>>
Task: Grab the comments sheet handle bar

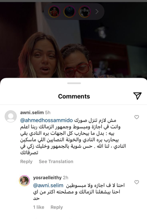Action: pos(74,83)
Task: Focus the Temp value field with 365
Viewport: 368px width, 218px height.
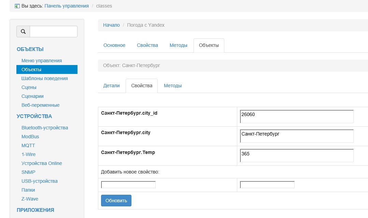Action: pyautogui.click(x=297, y=155)
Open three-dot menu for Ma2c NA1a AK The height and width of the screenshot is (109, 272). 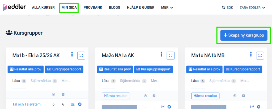(x=162, y=54)
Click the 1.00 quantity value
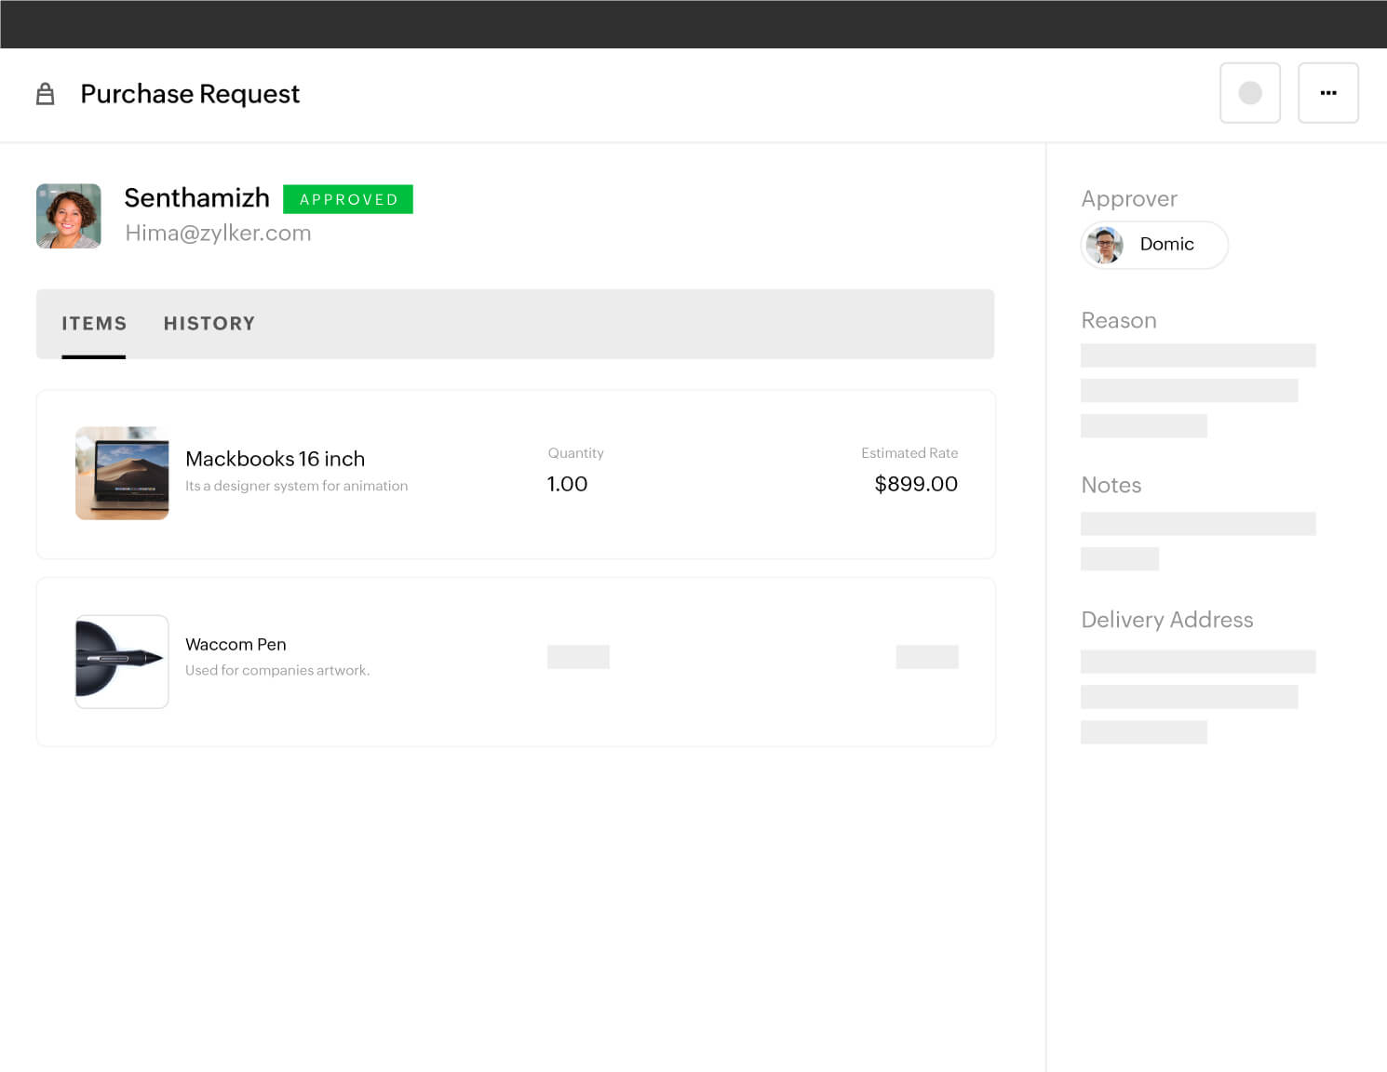The image size is (1387, 1072). point(567,484)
<<
» Requirement:
Locate each line in the listing above that contains the word "value", and copy every such line.

» Reply:
Task: Focus the Temp value field with 365
Click the 1.00 quantity value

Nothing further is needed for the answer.